Saliency Feature Materializer¶

ai/scripts/materialize_saliency_features.py appends saliency aggregates to an existing AI feature table. It reads .jsonl or .parquet, resolves one source clip per row, decodes a bounded sample through FFmpeg, runs the fork saliency helper, and writes saliency_mean / saliency_var plus an optional status column.

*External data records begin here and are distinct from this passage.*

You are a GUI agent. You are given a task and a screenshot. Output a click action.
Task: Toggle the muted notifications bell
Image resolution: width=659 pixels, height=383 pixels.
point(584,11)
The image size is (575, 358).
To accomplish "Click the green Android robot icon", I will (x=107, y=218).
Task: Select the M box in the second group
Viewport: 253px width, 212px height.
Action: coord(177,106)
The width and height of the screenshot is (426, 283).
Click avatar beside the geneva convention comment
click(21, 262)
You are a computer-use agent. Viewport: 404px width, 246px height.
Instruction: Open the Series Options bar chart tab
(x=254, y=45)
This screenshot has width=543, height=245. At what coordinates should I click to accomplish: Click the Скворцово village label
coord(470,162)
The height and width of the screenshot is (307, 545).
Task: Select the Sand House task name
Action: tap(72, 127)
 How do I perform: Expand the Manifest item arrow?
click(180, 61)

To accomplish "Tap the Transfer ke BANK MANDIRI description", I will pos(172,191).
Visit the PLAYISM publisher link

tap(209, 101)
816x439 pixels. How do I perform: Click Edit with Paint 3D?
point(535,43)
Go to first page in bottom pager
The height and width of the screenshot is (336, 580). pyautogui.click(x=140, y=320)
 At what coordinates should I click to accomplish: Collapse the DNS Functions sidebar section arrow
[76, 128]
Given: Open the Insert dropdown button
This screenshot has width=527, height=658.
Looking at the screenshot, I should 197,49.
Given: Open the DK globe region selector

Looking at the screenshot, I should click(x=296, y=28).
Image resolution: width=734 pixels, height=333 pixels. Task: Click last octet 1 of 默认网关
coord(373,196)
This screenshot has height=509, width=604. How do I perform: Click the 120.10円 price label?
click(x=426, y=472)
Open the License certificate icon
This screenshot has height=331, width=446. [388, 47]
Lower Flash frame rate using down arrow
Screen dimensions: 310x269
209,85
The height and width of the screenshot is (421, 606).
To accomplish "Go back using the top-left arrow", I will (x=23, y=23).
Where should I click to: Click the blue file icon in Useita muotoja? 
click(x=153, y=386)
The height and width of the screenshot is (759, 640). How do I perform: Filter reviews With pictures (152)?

Use it before retraining predictor or MOS-head models when the current table has placeholder or missing saliency columns.

Usage¶

PYTHONPATH=. .venv/bin/python ai/scripts/materialize_saliency_features.py \
  --input runs/full_features_chug_hdr.jsonl \
  --output runs/full_features_chug_hdr_saliency.jsonl \
  --root .corpus/chug \
  --path-column src \
  --model-id saliency_student_v2 \
  --temporal-aggregator ema \
  --ema-alpha 0.6 \
  --max-frames 8 \
  --frame-samples 8 \
  --audit-json runs/full_features_chug_hdr_saliency.audit.json

The same command works for parquet by using .parquet input and output paths. Parquet support uses the local pandas/pyarrow stack; JSONL only needs the standard library plus the saliency runtime dependencies.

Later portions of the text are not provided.